**Stated task:** Pull out each line of the material below that contains the string "order". Case counts.

====

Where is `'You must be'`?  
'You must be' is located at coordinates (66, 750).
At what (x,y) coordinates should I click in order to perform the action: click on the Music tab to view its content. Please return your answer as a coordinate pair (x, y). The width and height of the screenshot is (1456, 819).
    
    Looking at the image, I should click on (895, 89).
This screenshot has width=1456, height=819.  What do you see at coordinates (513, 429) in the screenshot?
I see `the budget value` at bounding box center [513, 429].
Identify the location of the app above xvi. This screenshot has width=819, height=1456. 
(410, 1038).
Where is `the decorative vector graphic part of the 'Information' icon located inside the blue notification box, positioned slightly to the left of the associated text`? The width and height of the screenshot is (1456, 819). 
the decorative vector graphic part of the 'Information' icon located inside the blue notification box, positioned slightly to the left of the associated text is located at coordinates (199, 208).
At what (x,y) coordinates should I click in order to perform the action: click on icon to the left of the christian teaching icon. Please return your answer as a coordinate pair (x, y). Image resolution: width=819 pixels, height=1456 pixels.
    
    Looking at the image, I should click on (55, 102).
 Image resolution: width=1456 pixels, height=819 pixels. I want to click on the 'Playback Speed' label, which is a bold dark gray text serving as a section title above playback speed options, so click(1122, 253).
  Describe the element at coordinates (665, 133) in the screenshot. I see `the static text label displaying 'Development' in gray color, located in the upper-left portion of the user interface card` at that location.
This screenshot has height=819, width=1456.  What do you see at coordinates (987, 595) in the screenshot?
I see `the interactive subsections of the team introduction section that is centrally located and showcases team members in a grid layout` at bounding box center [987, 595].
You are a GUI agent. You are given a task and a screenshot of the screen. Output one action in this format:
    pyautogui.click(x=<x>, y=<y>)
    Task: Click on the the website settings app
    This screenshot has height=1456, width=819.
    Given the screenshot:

====

**Completed task:**
At what (x,y) coordinates should I click in order to perform the action: click on the Music tab to view its content. Please return your answer as a coordinate pair (x, y). The width and height of the screenshot is (1456, 819).
At what (x,y) coordinates should I click in order to perform the action: click on icon to the left of the christian teaching icon. Please return your answer as a coordinate pair (x, y). Image resolution: width=819 pixels, height=1456 pixels.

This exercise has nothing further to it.